Jimmy Wong’s chef career has taken him from his home in Hong Kong to Singapore, China and now, Malaysia.
Currently the executive chef at Yun House in Four Seasons Hotel Kuala Lumpur, he says he loves Malaysia.
“My wife comes over from Singapore to eat durian and get a massage!” The chef indulges his wife who is Singaporean, and both of them would make the trip to Johor Baru to do this when he’s on his leave.
After more than three decades of cooking for other people, Wong says his views and end game have totally about-turned.
“When I was young, it was all about making money and getting rich. Now, I just want to be happy and enjoy what I do.”
Wong, 56, did not start his culinary career right after leaving school. He landed his first job as an office boy when he was 19. Just three months into it, he realised that he didn’t really like it and became a delivery man instead.
It was only at his third try in the job market that he found work in a restaurant, Lei Garden, in Hong Kong. There, he stayed on for eight years, learning everything he could.
“I did everything, including wash my senior colleagues’ shorts and singlets! It was the norm for juniors to do such tasks those days.”

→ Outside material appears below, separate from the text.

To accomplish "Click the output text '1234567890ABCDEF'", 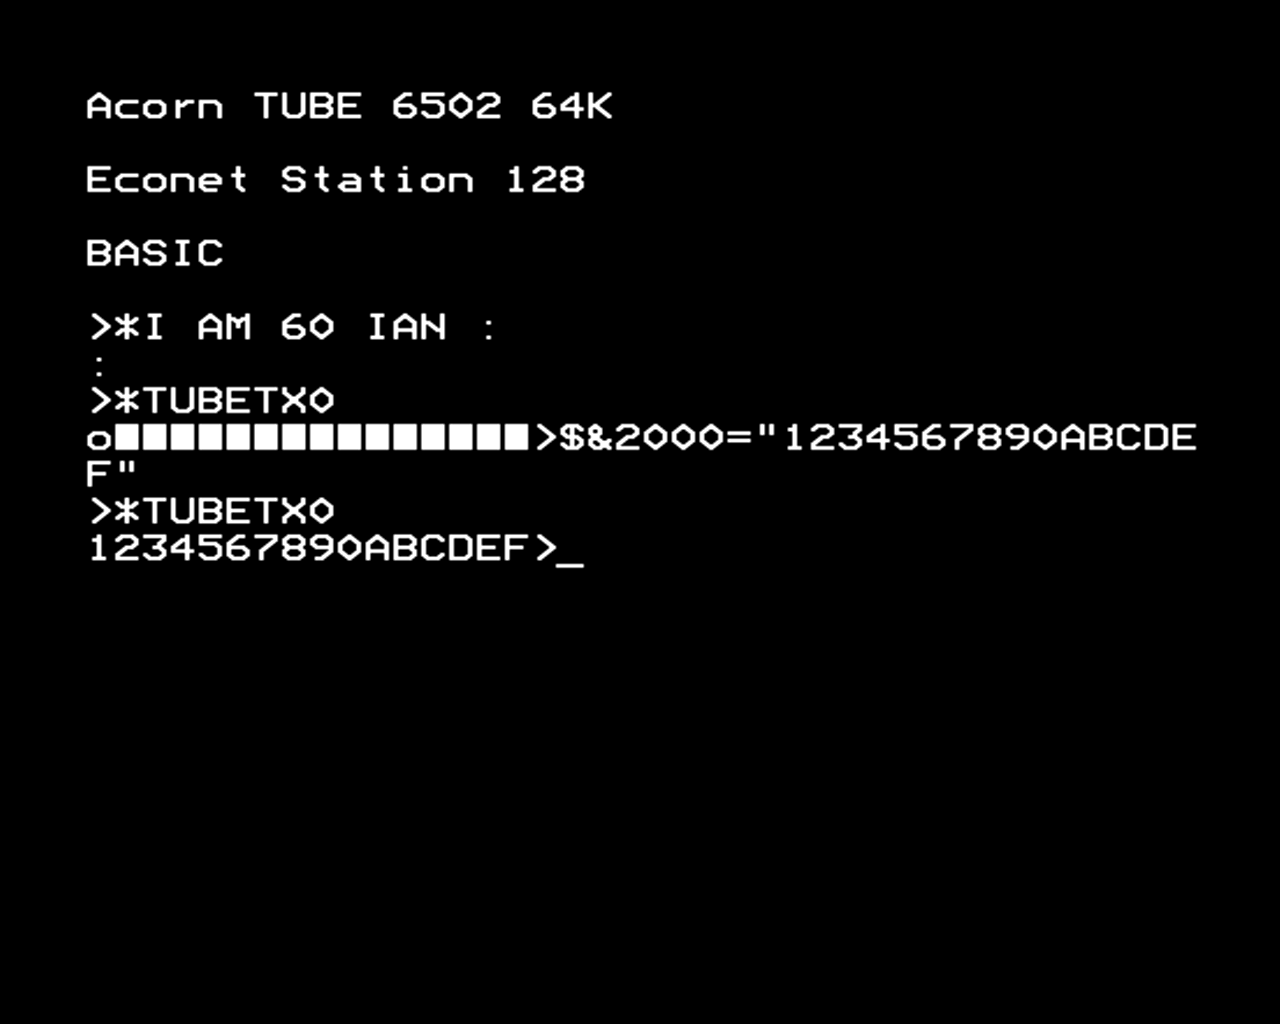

When Singapore opened its first Lei Garden, which had earned a reputation as Asia’s premier restaurant group, he was sent there to help out. His responsibility then was mainly washing and cooking shark’s fin in the steamer section of the restaurant.
After two years, he went up the ranks and become its executive sous chef. He stayed at Lei Gardens for nearly five years before moving on to Marina Mandarin Hotel in 1995.
Two years later, he joined the Pine Tree Club where he was promoted to executive chef and stayed for nine years, his longest stint before joining Singapore Island Club for another five years.
After Singapore, he went to China as the Ritz Carlton Beijing beckoned.
“I couldn’t stand the weather there as it was so cold and dry, and there was constant traffic congestion. My wife didn’t like Beijing, so I joined Shenzen Shangri-La where I worked for five years,” he says.
Wong’s two children live and work in Singapore, and his daughter asked him to return. While in Shenzen, he had a few job offers in Singapore and his daughter replied on his behalf to St Regis Singapore, which was how he ended up coming back to this part of the world.
“It was very busy as the restaurant was always packed. But F&B in Singapore was very challenging.
I didn’t have enough people working in the kitchen with me and getting more staff was not easy. So I had to keep the menu simple and churn out easy dishes as the food had to go out fast,” he adds.
At Yun House, he has learnt to be creative with seafood as the restaurant is pork-free.
Cantonese cuisine is renowned for its soups, so he would harness the natural sweetness and flavours of chicken, dried scallops, pau sum (American ginseng) and shark’s fin. Wong doesn’t believe in holding back on ingredients.
“If you put your heart into cooking, you can’t go wrong.”
He also learnt a lot about cooking healthy during his stint at the Ritz Carlton Beijing.
“My boss was inclined towards healthy eating, and I used to spend one day a week in a Beijing library looking up recipes in cookbooks.
I would boil down two chickens just to make two bowls of soup. You might think it strange but people in Beijing eat their fruits warm, not cold from the fridge. And they eat them before a meal, not after,” he explains.
Food for his boss was mostly steamed.
“He doesn’t eat anything deep-fried. He preferred dishes like chicken soup, steamed fish and por choy (spinach) with egg.”
Wong himself practises healthy eating too. An ideal meal for him would be a bowl of noodles with fish and close to 120g of green vegetables, which is a must for him.
The fish, ideally, should be from the sea, and he advocates black vinegar as a dip rather than soy sauce. He also avoids eating too much chilli.
“I don’t go for expensive things. Given half a choice, I’ll go for street food such as the curry fishhead in Pudu (KL).”
Back home in Singapore, he would sometimes cook with charcoal on the balcony of his flat.
“I would boil the soup for two hours. Hong Kong people will die for soup! They want their skin to get moist and nice!”
Happiness matters for the chef and once in a while, he drinks beer and watches football “as there’s no one to play mahjong with.” When in Singapore, he plays mahjong with his mother-in-law and “lose to her.”
His mantra is pretty simple – eat healthy and well, get a good massage and exercise round the KLCC Park – that’s all Wong needs to keep him happy at his job in Yun House where he’s been since 2018 when the hotel first opened.